# 本文抜粋

================

YOASOBIインタビュー|WOWOW放送に向け2人で振り返る5年間を詰め込んだドーム公演 (4/4)

放送では「YOASOBIの一挙手一投足をしっかり見て」

──衣装もさまざまなコンセプトのものが用意されていて、どれも素敵でした。

Ayase 衣装も演出の1つであり、すごく大事な部分なので、全部こだわり抜いて作りました。スタイルディレクターの佐々木経太さんを中心に何度も何度もイメージを擦り合わせましたね。

ikura 直前まで何時間もフィッティングしたよね。

Ayase 僕が彼を天才だなと思ったのは、ikuraのヘアカラーを赤にすることを提案してくれたことです。やってみるまでわからないと思っていたけど、めちゃくちゃ似合っていて、すごいなと思いましたね。

ikura 自分でも赤髪はすごく気に入っています! 意外と似合うんだなって。

Ayase 衣装で特に大変だったのは、「勇者」でikuraが被ったベール付きハットですね。付け外しが簡単にできないし、重さがあるので動きの制限も出てきてしまうし……扱いがすごく難しいアイテムで、カメラで抜く角度やアップにする秒数まで、細かく決めて調節しました。それでもやっぱり大変なので、東京ドームでは違うベールに変えようという話になったんです。でも佐々木さんから、「どうしてもこのベールでいきたい」という、別れのLINEかと思うくらいの長文が前日の朝4時に送られてきて(笑)。この熱意は汲まないわけにいかないと強行したら、結果すごくいいものになりました。そんなふうに、自分のクリエイティブに自信を持つ人たちの、熱意と譲れないプライドの集合体と言える公演だったな……とつくづく思います。

================

# 提供された情報
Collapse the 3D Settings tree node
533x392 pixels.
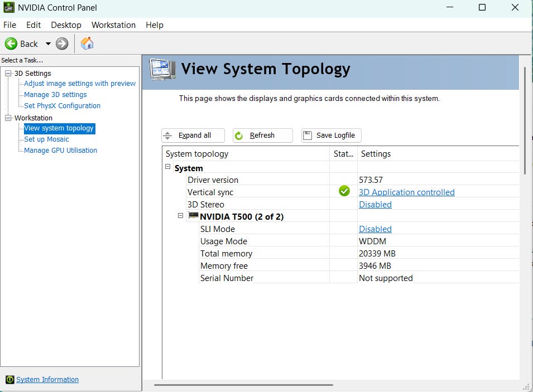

================

# 指示
上の本文から、「放送では「YOASOBIの一挙手一投足をしっかり見て」」を含む箇所から「て、すごいなと思いましたね。」までを、一字一句変えずに書き写してください。

# 解答
放送では「YOASOBIの一挙手一投足をしっかり見て」

──衣装もさまざまなコンセプトのものが用意されていて、どれも素敵でした。

Ayase 衣装も演出の1つであり、すごく大事な部分なので、全部こだわり抜いて作りました。スタイルディレクターの佐々木経太さんを中心に何度も何度もイメージを擦り合わせましたね。

ikura 直前まで何時間もフィッティングしたよね。

Ayase 僕が彼を天才だなと思ったのは、ikuraのヘアカラーを赤にすることを提案してくれたことです。やってみるまでわからないと思っていたけど、めちゃくちゃ似合っていて、すごいなと思いましたね。